- Directions: In the data below, find every line that has the string "computer", and copy it.

Stored data
.....

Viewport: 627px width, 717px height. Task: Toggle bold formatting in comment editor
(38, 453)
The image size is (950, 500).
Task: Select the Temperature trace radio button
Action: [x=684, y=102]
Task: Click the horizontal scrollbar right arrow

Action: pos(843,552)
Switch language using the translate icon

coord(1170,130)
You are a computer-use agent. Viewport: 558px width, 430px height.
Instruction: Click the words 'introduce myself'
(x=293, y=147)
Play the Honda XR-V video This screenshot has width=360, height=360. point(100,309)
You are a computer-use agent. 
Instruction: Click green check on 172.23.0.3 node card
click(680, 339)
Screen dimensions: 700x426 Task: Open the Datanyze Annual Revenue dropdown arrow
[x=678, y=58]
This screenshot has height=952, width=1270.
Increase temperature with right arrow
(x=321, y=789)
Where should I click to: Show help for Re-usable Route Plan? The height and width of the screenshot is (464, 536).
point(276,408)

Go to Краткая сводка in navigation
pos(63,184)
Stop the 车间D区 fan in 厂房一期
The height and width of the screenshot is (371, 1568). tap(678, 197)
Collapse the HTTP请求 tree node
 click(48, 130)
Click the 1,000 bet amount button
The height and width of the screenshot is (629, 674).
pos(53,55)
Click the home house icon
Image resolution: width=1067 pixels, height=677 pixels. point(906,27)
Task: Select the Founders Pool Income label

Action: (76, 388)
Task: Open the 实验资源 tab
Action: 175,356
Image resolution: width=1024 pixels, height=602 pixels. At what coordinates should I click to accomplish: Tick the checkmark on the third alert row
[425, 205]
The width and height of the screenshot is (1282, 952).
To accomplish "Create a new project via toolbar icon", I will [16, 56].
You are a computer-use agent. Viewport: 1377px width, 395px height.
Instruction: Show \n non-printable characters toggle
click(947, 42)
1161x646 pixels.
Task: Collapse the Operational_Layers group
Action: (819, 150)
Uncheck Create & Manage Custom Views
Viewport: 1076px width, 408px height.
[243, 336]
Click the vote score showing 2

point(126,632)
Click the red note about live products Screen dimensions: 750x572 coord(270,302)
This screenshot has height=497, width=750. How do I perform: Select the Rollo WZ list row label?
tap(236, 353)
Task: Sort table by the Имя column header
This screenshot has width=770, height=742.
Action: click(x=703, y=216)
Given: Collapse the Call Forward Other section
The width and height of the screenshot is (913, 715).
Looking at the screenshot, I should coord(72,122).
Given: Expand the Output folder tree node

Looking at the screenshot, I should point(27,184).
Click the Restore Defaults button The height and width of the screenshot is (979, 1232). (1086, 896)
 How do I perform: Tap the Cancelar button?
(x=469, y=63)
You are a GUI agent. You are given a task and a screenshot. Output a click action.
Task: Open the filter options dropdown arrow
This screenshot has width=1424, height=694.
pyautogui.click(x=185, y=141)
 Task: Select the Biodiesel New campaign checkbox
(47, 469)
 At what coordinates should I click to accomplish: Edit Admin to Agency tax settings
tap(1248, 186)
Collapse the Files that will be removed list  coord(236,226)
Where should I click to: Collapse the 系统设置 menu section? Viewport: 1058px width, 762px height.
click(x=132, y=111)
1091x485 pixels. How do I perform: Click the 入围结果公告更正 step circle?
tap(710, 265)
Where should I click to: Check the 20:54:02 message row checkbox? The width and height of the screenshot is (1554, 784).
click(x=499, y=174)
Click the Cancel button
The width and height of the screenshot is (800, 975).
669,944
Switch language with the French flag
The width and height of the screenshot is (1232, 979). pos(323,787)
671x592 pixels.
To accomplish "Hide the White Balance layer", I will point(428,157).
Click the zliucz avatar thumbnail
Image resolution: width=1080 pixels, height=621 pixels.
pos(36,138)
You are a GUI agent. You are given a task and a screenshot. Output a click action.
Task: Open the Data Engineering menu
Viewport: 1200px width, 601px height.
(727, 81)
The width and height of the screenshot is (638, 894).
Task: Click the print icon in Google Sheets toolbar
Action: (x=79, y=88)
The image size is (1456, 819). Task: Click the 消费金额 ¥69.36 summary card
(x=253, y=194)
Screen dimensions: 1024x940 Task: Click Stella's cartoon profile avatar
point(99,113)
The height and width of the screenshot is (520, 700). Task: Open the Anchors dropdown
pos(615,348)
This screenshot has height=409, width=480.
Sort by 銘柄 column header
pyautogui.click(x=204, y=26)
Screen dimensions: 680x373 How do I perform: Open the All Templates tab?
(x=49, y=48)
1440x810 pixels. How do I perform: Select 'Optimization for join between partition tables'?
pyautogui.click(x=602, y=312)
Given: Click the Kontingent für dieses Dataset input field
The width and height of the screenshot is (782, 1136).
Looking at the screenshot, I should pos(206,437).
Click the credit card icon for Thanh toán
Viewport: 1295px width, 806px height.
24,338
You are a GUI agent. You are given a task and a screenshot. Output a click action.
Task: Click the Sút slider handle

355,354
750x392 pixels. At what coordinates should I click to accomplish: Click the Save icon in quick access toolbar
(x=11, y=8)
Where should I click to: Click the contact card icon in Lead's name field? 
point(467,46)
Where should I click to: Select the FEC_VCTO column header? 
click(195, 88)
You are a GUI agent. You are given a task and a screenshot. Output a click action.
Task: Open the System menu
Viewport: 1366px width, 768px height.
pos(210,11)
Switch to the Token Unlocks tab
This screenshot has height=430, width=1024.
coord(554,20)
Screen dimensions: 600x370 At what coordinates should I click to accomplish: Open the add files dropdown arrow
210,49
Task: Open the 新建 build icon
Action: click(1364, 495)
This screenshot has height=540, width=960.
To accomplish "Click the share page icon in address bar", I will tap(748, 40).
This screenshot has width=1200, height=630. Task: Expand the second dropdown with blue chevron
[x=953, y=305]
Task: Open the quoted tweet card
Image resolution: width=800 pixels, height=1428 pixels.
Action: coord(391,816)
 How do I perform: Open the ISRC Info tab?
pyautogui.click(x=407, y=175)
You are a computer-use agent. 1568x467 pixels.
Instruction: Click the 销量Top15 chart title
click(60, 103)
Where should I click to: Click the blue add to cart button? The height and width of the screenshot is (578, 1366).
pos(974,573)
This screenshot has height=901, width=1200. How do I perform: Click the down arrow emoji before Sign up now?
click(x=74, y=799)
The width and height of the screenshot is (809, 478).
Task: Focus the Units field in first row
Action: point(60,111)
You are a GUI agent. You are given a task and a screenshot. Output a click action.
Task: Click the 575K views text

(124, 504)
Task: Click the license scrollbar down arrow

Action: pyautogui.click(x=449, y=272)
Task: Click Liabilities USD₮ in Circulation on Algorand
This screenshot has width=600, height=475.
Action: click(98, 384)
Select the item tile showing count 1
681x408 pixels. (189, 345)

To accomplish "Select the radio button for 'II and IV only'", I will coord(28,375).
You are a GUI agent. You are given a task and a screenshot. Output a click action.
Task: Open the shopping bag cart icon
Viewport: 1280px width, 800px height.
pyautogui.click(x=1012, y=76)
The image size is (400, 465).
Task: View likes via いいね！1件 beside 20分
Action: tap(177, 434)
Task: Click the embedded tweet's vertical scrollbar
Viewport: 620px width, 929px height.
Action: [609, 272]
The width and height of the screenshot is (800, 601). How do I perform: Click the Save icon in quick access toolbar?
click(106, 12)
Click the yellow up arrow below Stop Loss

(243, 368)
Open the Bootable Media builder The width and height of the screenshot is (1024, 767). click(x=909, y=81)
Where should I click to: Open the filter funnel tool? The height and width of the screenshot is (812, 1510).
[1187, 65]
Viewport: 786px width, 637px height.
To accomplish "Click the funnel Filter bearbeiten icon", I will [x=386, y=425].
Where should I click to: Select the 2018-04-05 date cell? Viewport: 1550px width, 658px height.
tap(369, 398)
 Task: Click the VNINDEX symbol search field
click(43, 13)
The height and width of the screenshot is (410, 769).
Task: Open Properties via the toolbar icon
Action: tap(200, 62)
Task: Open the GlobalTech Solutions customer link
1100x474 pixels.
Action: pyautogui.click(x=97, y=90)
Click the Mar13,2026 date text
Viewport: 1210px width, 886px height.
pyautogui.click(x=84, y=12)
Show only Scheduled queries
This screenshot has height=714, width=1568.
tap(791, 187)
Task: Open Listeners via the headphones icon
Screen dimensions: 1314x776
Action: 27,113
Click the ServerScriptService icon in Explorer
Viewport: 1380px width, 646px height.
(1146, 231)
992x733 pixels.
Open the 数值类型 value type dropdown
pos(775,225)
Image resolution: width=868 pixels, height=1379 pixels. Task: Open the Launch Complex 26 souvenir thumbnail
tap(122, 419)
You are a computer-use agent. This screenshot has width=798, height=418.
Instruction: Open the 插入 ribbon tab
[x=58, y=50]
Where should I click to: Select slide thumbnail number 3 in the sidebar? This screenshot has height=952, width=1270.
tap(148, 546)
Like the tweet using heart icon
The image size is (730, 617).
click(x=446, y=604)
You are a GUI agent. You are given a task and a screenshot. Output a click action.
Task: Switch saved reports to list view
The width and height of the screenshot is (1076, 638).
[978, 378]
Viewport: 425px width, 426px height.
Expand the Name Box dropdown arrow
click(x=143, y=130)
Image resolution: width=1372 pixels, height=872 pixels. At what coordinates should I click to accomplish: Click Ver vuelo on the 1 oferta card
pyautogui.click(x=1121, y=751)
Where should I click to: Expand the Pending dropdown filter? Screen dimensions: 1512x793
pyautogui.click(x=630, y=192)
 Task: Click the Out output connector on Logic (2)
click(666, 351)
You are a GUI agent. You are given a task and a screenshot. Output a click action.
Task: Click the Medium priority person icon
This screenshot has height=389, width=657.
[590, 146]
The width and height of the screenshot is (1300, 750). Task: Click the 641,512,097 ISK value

.....

- Answer to the exercise:
You are a computer-use agent. Viewport: 558px width, 430px height.
You are a computer-use agent. 
You are a computer-use agent. Viewport: 1377px width, 395px height.
You are a computer-use agent. 1568x467 pixels.
You are a computer-use agent. This screenshot has width=798, height=418.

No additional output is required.